My life is on the verge of changing. And I'm terrified beyond reason. I'm so ridiculously scared. I keep closing my eyes and praying to myself, "Remember how it is right now, exactly how it is, because it won't be like this forever." How did the past four years fly by so quickly? When did everything change? Did I miss the memo that said: "Remember and savor everything because it's going to pass by quicker than you'll know." College starts in a little over two weeks...I'm so not ready and I don't even know when I'll become ready. I'm scared. I'm not ready to leave behind my old perfectly small, comfortably familiar life. I'm not ready to leave home and my own room. I wake up in my bed every morning and try to appreciate it because once I leave home, it'll all change. I'm not ready to leave behind my family or my friends. I'm comfortable with my routine that I have now. I've been really emotional about this year being my last year at Cedar Badge lately and I'm beginning to really question my decision about this being my very last year.
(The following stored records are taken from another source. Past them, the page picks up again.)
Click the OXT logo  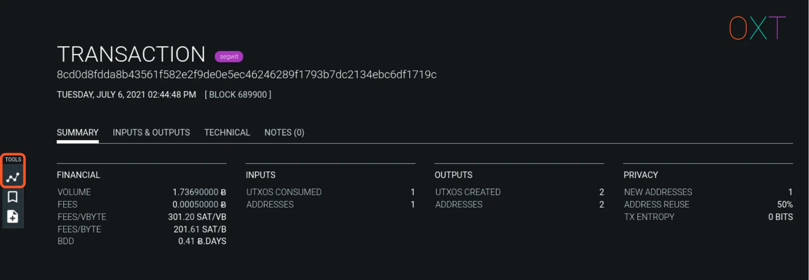tap(757, 28)
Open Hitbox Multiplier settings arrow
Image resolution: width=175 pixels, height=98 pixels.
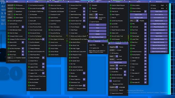(x=43, y=58)
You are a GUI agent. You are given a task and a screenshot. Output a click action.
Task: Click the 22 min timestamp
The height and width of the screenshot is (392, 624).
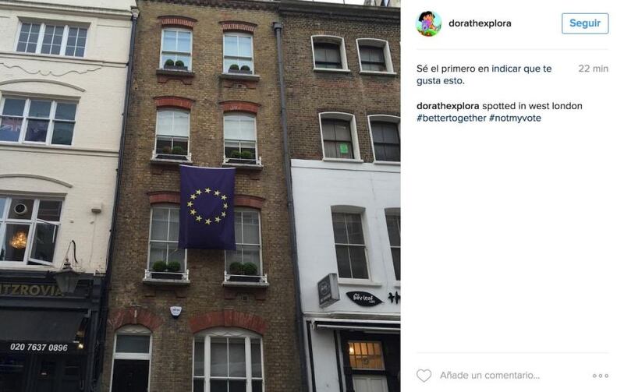pos(594,69)
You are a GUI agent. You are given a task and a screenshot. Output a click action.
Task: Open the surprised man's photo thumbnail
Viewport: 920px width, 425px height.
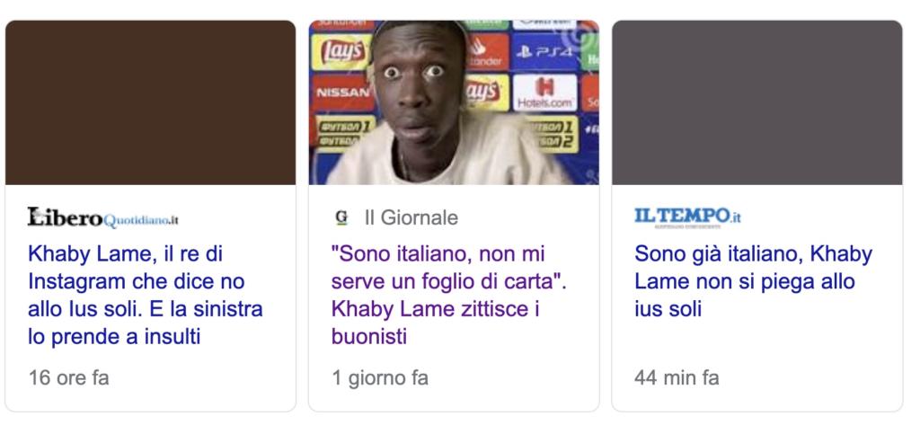(454, 102)
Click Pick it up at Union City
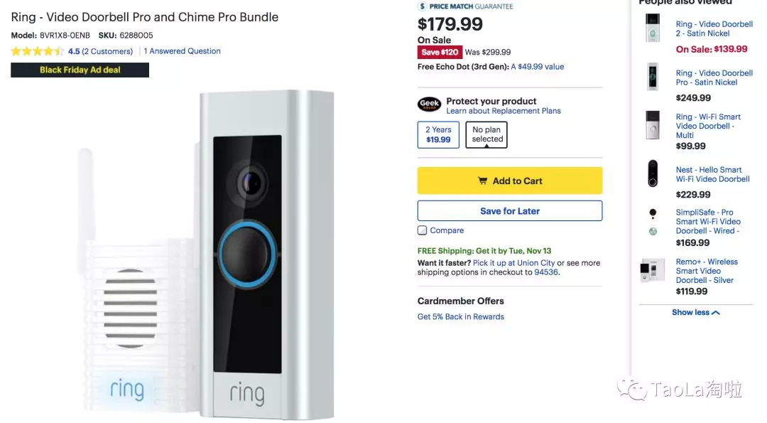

I'm really struggling with it. I feel like crying every time I think about it. Actually, I'm beginning to question every decision that I've made about my future lately. I'm so unsure. This weekend was the last trip I had with my friends before everything changes. Bee, Chels, and I had to leave earlier than everyone else on Saturday and as we were pulling away on the boat, I took one last look at everyone. Our theme song for the weekend was playing and everyone was dancing and waving goodbye to us. I closed my eyes and took a mental snapshot of the lake, my friends, and the entire weekend. And a little part of my heart was sniffling inside because this is the last time that we'll all be together for a while. I turned to Bee and told her, "This makes me sad. Where did the weekend go? Everything changes after this." I feel like everything is rushing past me and all I want to do is just make it slow down for just a second. Till I can catch up and feel like I can breathe again. Because right now? I'm a little shaken and I need some time to anchor myself...
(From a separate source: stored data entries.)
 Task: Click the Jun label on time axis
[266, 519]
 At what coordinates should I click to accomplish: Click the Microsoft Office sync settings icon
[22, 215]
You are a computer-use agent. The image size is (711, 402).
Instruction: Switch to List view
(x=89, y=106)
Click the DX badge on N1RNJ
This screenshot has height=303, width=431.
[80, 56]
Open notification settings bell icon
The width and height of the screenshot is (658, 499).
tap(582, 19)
“All changes, even the most longed for, have their melancholy; for what we leave behind us is a part of ourselves; we must die to one life before we can enter another.”- Anatole France
2 comments:
Cute girl. You will do great. And in no time at all you will see that you are where you are supposed to be and while you will remember fondly the memories, you will be creating so many new and amazing ones. College is amazing. The experience, the friends, the education, the life lessons learned. Keep your chin up and look forward to the upcoming days!
And remember, I can come see you anytime you need :)
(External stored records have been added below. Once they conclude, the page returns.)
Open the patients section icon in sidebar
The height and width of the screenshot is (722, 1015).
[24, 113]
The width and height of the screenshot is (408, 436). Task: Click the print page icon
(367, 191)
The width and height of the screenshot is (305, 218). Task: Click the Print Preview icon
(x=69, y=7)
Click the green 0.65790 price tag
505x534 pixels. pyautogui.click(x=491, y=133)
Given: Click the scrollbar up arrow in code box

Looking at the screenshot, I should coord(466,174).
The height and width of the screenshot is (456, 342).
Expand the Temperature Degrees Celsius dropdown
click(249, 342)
Ya know Fransisco, I know its scary and change sometimes sucks, but im jealous of you. Your taking a big step and making a big change and your gonna grow SO much from it. Me on the other hand will still be at home and close to everybody when I want to take a big step and grow. I know it might be hard for you to see now, but you'll soon know that what your doing is great and you will be so blessed for it. I really want that.